Something usually goes wrong for me on Sundays. It's the absence of feeling what it feels like. An absolute lack-of-brain idea processed by the brain; a thoughtless thought I'm thinking. My mind is wandering somewhere in a place unknown for my body. The space it left is big and deep—I decide to feel its location in my stomach, but I might as well feel it in all the things I decide not to do.
It has nothing to do with ups or downs, with highs or lows; it has to do with some unframed reference point from a different dimension: a dimension where things can't move, no matter how hard they try (a dimension where fuel evaporates with the slightest glimpse).
I know my mind will return, it usually does (though it had never gone neither so far nor for this long). If it returns, will it tell me about the places it visited? I will ask. The new things it found out? I will see. The solutions it got to my old problems? I will try. I know that when my mind returns—that's what I dislike the most—it will fill this empty space that I decide to locate in my bodily stomach through my bodily brain, only to make it feel bigger, emptier the next time it leaves (if it ever returns).
To enjoy the process is like giving permission for it to happen again. Objectives are so short-sighted when they set as a goal to feel while not feeling at all.
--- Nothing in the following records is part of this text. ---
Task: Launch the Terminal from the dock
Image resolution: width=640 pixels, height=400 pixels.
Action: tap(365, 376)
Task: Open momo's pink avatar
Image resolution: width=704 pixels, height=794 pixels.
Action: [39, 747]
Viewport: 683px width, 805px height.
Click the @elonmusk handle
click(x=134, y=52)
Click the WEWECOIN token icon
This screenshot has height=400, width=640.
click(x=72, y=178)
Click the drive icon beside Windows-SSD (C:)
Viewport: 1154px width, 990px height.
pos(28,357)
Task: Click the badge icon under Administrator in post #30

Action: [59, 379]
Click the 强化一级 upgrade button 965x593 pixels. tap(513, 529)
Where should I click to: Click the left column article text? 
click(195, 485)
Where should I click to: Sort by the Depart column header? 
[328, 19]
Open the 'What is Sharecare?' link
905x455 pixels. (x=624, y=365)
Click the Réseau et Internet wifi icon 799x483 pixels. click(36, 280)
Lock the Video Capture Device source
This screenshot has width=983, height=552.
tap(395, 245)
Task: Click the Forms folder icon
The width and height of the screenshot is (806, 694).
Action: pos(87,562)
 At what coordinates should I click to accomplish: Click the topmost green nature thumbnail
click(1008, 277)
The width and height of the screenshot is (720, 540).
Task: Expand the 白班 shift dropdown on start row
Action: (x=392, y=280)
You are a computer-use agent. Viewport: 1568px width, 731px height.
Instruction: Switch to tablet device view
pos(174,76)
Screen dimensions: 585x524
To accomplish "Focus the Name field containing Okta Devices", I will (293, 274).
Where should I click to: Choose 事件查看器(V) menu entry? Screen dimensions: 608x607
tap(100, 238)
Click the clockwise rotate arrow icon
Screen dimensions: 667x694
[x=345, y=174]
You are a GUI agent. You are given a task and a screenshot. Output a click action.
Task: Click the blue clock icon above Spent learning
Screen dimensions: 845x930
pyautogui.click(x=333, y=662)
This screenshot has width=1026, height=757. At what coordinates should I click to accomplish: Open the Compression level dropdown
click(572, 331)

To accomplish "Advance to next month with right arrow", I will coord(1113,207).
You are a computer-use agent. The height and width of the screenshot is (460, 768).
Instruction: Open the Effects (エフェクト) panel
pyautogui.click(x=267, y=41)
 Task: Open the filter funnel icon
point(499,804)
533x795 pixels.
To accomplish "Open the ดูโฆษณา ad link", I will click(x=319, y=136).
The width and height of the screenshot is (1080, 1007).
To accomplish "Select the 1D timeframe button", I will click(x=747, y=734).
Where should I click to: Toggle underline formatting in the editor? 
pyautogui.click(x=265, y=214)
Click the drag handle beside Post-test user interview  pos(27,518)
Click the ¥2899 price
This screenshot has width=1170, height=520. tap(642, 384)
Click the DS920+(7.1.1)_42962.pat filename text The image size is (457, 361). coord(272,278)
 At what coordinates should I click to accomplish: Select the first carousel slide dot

Memory is so narrow when it comes to remember the bad emotions that lead to the good ones; it is so ample when it comes to remember bad things while feeling bad or good things while feeling good. I just can't remember a thing. I'm willing to decide what decision to make, but I can't.
Ever felt a numb leg because of a bad sleeping position? Think of the way it feels when blood starts irrigating again. I'm still waiting for the tingling to start; I must have awaken before my mind did—or after, maybe. Anyway, I feel numb.